Extracted data entries:
■ ■ ■
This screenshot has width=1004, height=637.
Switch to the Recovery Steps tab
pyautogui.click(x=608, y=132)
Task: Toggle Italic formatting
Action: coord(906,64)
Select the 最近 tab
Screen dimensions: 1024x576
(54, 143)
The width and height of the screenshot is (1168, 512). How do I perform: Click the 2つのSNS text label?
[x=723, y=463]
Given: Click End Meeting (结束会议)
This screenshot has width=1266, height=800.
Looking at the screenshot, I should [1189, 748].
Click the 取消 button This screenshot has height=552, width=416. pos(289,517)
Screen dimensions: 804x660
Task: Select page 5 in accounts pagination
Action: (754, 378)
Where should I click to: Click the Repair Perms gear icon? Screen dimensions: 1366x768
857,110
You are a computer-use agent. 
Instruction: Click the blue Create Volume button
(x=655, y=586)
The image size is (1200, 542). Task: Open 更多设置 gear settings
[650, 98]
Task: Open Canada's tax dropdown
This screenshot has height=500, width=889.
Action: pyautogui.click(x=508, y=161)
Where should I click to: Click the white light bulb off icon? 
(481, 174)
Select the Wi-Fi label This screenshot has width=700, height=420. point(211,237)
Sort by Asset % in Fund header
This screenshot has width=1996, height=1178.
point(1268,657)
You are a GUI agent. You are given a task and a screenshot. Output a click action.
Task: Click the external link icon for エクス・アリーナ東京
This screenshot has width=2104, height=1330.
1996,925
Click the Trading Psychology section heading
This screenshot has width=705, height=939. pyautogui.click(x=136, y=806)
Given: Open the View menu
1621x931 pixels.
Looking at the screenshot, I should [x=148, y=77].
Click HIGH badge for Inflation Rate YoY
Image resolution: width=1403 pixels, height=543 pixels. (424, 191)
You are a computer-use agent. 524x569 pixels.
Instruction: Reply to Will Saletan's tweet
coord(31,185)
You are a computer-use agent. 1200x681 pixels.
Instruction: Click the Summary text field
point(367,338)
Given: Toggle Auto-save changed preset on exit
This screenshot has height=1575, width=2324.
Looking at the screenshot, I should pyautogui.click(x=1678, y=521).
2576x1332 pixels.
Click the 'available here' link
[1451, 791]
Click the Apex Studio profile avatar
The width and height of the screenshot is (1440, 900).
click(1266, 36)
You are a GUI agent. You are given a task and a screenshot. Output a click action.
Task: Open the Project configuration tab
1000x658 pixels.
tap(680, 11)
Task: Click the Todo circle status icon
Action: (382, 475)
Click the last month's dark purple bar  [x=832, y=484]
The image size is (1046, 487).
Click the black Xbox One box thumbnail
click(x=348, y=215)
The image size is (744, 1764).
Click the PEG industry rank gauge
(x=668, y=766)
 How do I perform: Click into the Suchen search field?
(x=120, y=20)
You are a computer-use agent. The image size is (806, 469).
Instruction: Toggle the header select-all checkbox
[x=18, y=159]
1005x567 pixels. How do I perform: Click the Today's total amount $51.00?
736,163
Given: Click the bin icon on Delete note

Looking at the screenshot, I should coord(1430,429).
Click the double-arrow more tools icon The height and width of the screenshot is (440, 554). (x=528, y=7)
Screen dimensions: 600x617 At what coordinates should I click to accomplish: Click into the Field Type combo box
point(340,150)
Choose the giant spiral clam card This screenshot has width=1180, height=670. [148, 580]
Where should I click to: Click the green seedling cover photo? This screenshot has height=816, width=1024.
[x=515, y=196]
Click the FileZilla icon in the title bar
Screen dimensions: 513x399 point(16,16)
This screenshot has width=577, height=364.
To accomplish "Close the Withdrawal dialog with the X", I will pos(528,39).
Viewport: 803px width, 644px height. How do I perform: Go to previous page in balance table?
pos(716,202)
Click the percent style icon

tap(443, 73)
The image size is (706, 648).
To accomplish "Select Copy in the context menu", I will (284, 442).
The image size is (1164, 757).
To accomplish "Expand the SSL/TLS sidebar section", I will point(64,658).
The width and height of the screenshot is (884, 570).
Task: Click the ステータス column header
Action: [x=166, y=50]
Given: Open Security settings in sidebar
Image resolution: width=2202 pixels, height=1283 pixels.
■ ■ ■
Problem requirements:
Extract every line of the records that contains the string "button".

Full output:
Click the 取消 button This screenshot has height=552, width=416. pos(289,517)
Instruction: Click the blue Create Volume button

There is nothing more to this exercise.